Can you retype each of the items below word for word, leaving the pictures out?
*** Data section Section Begins ***
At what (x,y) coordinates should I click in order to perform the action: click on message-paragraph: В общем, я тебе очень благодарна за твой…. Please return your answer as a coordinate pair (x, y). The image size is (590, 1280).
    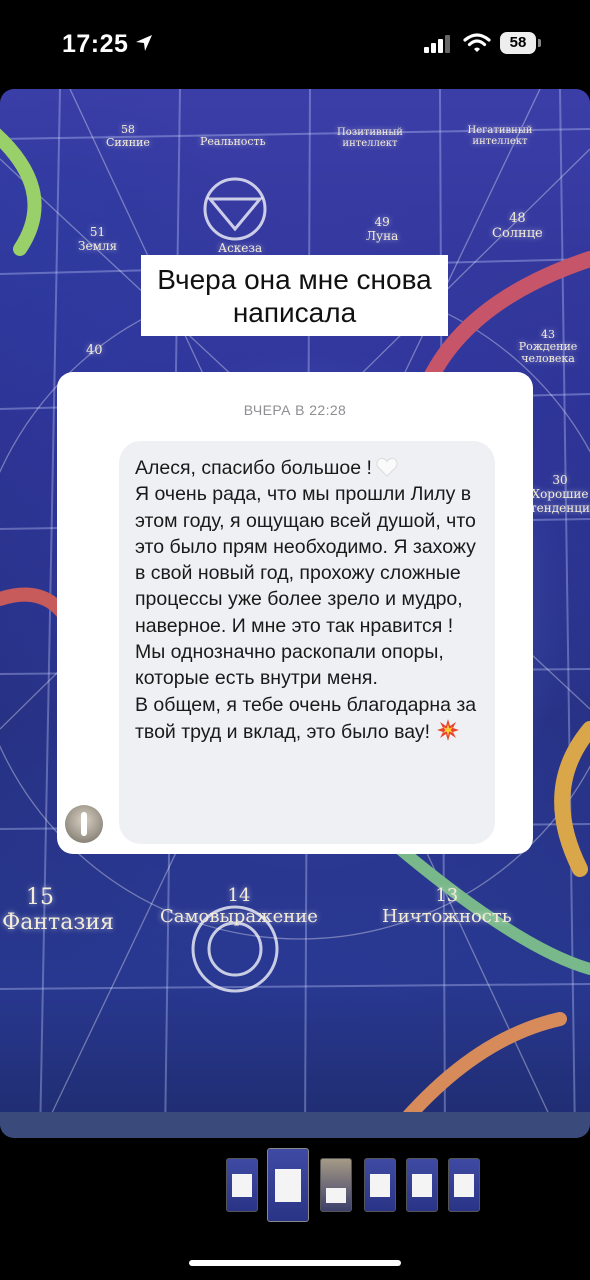
    Looking at the image, I should click on (306, 718).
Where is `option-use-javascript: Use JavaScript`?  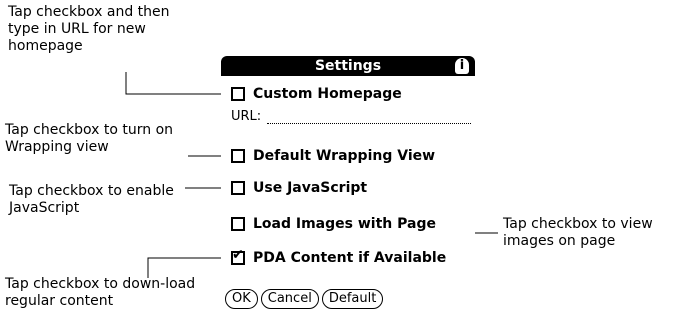
option-use-javascript: Use JavaScript is located at coordinates (299, 188).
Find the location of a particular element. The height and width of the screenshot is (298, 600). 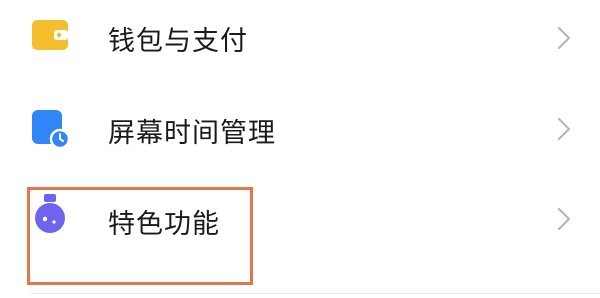

divider is located at coordinates (315, 294).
*** Data section Section Ends ***
● Response
At what (x,y) coordinates should I click in order to perform the action: click on message-paragraph: В общем, я тебе очень благодарна за твой…. Please return your answer as a coordinate pair (x, y). The image size is (590, 1280).
    Looking at the image, I should click on (306, 718).
Where is `option-use-javascript: Use JavaScript`?  
option-use-javascript: Use JavaScript is located at coordinates (299, 188).
Find the location of a particular element. The height and width of the screenshot is (298, 600). 

divider is located at coordinates (315, 294).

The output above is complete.